Genel

Vakit Tamam Seni Terkediyorum!

Tasavvufi eserlerin bazıları der ki; az zamanda nostalji yapmaya başlamak kıyamet alametlerindendir. Liseyi bitireli çok değil 11-12 sene oldu ama şimdiden ne çok şey değişmiş demekten kendimi alamıyorum. Ama sık sık kendimi, ” Bizim zamanımızda böyle miydi ya?” derken yakalıyorum. Ya da bir obje, bir yer, bir koku geçmişi getirip bugünün koridorlarında aheste aheste sergileyebiliyor da, “ne günlerdi o günler” dedirtiyor.
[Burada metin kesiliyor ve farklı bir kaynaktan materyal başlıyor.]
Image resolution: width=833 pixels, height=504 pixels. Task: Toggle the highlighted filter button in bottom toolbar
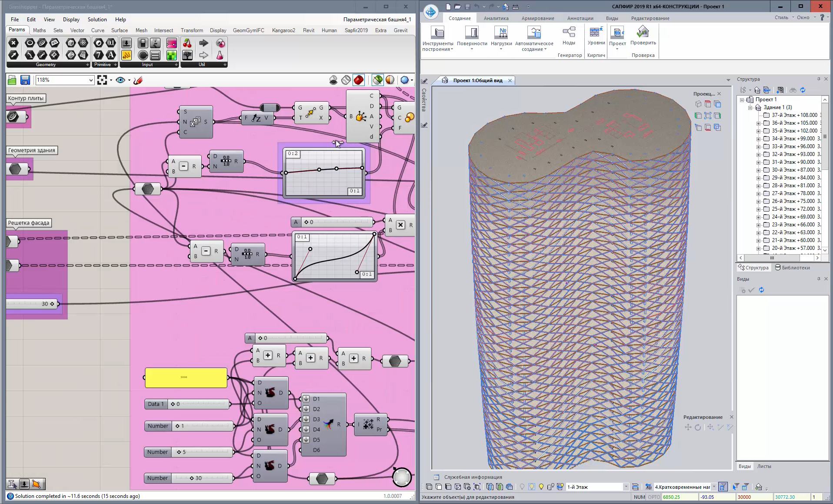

Uzun zamandır TV izlemiyorum. Arada bir denk gelirsem de, reklamları ve birkaç mühim programı izliyor, bırakıyorum. Dizi izlemek kültürümse, sanırım Sıdıka’dan sonra bitti:) Evine ziyarete gittiğim bir arkadaşım, sevdiği diziye takılınca ben de blog turuna çıkmıştım. Bir ara bir tını kulağıma gelince, kumandayı alıp sesini açışıma arkadaşım da şaşırdı doğrusu. O tını öyle bir tını, o şarkı öyle bir şarkı idi ki; geçmiş gelip tel tel gözümden geçti desem yeridir. Ahmet Kaya yaşıyordu o vakitler. Benim de pek bir hayranı olduğum, her şarkısını ille de bildiğim ve söylediğim ustaydı. O bambaşka bir sanatçıydı benim için. Siyasi yaşamıyla ilgilenmediğim, şarkılarını ve yorumunu sevdiğim adam.
Dizinin adı, Aliye ve sanırım sezon finali olayı vardı. Kıraç, “Vakit tamam seni terkediyorum” derken, ben de birçok Ahmet Kaya hayranı gibi sesli sesli parçaya eşlik ediyordum. Geçen haftalarda Ali Atıf Bir, sanatçılardan hangileri markadır, araştırmasını yayınlamış ve orada iyi bir oranla Ahmet Kaya’yı görünce şaşkınlığını satır aralarına koymayı ihmal etmemişti. Aslında şaşırmamak gerekiyordu. O sadece şarkı söyleyicisi değildi. Her şarkısı bir anlam, bir yaşam olan adamdı. Siyasi fikri her ne olursa olsun, herkesin en az birkaç şarkısını bildiği, tanıdık bir adamdı. Öyle ki, ölümü bile bir şehir efsanesine,üstelik kısa bir sürede, dönüşmüştü. Ölmediğine inananların yanısıra, O’nu gördüğüne yemin edenleri bile gördüğümde buna nerdeyse ben de inanacaktım.
Anlayacağınız vakit çabuk geçiyor ama birileri geleceğe kalmayı başarıyor. Bakalım gelecek bizlere ne getirecek diye beklemek ya da geleceği inşa etmek(!). Yusuf Hayaloğlu ve Ahmet Kaya. Bir sanatın geleceğini inşa ederken, biri diğerini tamamlamak üzere gönderilmiş gibilerdi. Yani doğru takım arkadaşıydı Hayaloğlu. Her neyse, bir şarkıdan buralara dek geldim. Uzatmayayım ama ben daldım gitti:)) Şimdilik bu bir veda havasıdır deyip, postu bitireyim ve şarkıyı dinlemeye başlayayım.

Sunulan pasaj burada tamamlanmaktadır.